[Problem to solve]
Repeat the data precisely as given.

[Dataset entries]
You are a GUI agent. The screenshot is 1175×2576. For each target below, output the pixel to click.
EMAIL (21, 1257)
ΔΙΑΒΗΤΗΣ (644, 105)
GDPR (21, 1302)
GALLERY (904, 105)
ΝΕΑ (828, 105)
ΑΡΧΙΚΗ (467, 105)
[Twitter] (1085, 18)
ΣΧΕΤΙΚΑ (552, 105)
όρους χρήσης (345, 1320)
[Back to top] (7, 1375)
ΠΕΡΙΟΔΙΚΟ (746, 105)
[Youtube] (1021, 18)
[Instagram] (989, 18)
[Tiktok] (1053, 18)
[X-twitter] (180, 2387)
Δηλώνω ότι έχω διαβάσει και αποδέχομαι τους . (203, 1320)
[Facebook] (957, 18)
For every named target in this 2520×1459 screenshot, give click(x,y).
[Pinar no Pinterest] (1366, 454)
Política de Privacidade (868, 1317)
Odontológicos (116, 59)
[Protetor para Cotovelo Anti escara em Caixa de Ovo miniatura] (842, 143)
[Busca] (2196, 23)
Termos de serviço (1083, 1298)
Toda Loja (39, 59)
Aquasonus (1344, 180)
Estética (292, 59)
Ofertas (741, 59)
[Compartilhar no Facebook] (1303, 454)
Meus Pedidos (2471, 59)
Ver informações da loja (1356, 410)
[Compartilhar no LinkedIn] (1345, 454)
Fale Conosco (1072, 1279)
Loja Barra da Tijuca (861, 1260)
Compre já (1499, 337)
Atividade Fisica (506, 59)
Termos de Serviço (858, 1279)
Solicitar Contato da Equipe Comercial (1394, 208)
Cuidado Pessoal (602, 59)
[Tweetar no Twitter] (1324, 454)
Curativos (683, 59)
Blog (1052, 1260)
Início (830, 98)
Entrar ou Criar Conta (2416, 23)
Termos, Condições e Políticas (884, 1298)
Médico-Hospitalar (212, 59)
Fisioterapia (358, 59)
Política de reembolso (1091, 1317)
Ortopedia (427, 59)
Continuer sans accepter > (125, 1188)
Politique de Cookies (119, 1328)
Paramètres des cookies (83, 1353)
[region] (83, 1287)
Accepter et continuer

[Solution below]
You are a GUI agent. The screenshot is 1175×2576. For each target below, output the pixel to click.
EMAIL (21, 1257)
ΔΙΑΒΗΤΗΣ (644, 105)
GDPR (21, 1302)
GALLERY (904, 105)
ΝΕΑ (828, 105)
ΑΡΧΙΚΗ (467, 105)
[Twitter] (1085, 18)
ΣΧΕΤΙΚΑ (552, 105)
όρους χρήσης (345, 1320)
[Back to top] (7, 1375)
ΠΕΡΙΟΔΙΚΟ (746, 105)
[Youtube] (1021, 18)
[Instagram] (989, 18)
[Tiktok] (1053, 18)
[X-twitter] (180, 2387)
Δηλώνω ότι έχω διαβάσει και αποδέχομαι τους . (203, 1320)
[Facebook] (957, 18)
For every named target in this 2520×1459 screenshot, give click(x,y).
[Pinar no Pinterest] (1366, 454)
Política de Privacidade (868, 1317)
Odontológicos (116, 59)
[Protetor para Cotovelo Anti escara em Caixa de Ovo miniatura] (842, 143)
[Busca] (2196, 23)
Termos de serviço (1083, 1298)
Toda Loja (39, 59)
Aquasonus (1344, 180)
Estética (292, 59)
Ofertas (741, 59)
[Compartilhar no Facebook] (1303, 454)
Meus Pedidos (2471, 59)
Ver informações da loja (1356, 410)
[Compartilhar no LinkedIn] (1345, 454)
Fale Conosco (1072, 1279)
Loja Barra da Tijuca (861, 1260)
Compre já (1499, 337)
Atividade Fisica (506, 59)
Termos de Serviço (858, 1279)
Solicitar Contato da Equipe Comercial (1394, 208)
Cuidado Pessoal (602, 59)
[Tweetar no Twitter] (1324, 454)
Curativos (683, 59)
Blog (1052, 1260)
Início (830, 98)
Entrar ou Criar Conta (2416, 23)
Termos, Condições e Políticas (884, 1298)
Médico-Hospitalar (212, 59)
Fisioterapia (358, 59)
Política de reembolso (1091, 1317)
Ortopedia (427, 59)
Continuer sans accepter > (125, 1188)
Politique de Cookies (119, 1328)
Paramètres des cookies (83, 1353)
[region] (83, 1287)
Accepter et continuer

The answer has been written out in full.